My plan was to take him at a gentle jog up to some nice local woods where I could let him off the leash and stroll about the fields like a man of leisure while he tore about like the over-excited ball of energy he is. Rusty's plan, however, was to drag me there as quickly as possible, by any means possible, and to then tear about like an over-excited ball of energy while his young master did whatever it is humans do to amuse themselves.

The limitless energy of my dog - of many dogs - is amazing, and other people have written extensively about the fantastic natures of dogs in more creative ways than I could. A webcomic creator called Matt Inman wrote a great comic about dogs, and I'd recommend you read it right now. I myself could wax lyric about my dog and his oddities (he is apparently unable to fathom why I go around puddles, and walked through the same one three times with a happy doggy smile to show me that water is nothing to be scared of) but I shall try to be brief, because I am planning on going to bed early, so that I can wake up tomorrow nice and early.

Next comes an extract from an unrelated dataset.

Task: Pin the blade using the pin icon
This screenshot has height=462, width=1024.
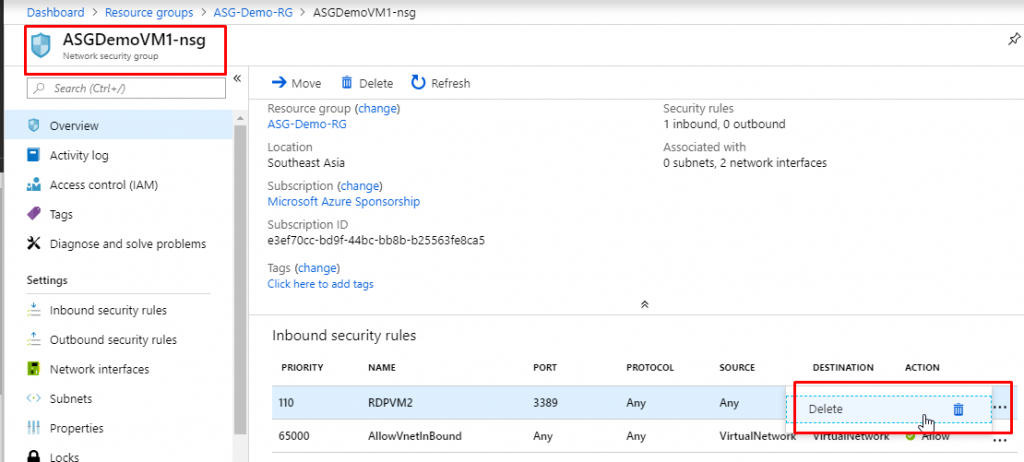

Essentially because I am (still) a child.

So the only other thing to say today is that I suspect our tree has gotten bigger again, my poor sister is laid out with an absolutely appalling case of tonsillitis, and I watched Nativity! on ITV and found it absolutely smashing. Heartwarming and special, as one feels Christmas television ought to be, and Martin Freeman once again trying to help a bunch of short people.

He seems to have been unfortunately typecast after Sherlock, which better get back on our screens really, really soon.

But I digress. Christmas is almost upon us, and whatever you believe, wherever you are, I hope your day is filled with family, your belly with food, and your home with laughter.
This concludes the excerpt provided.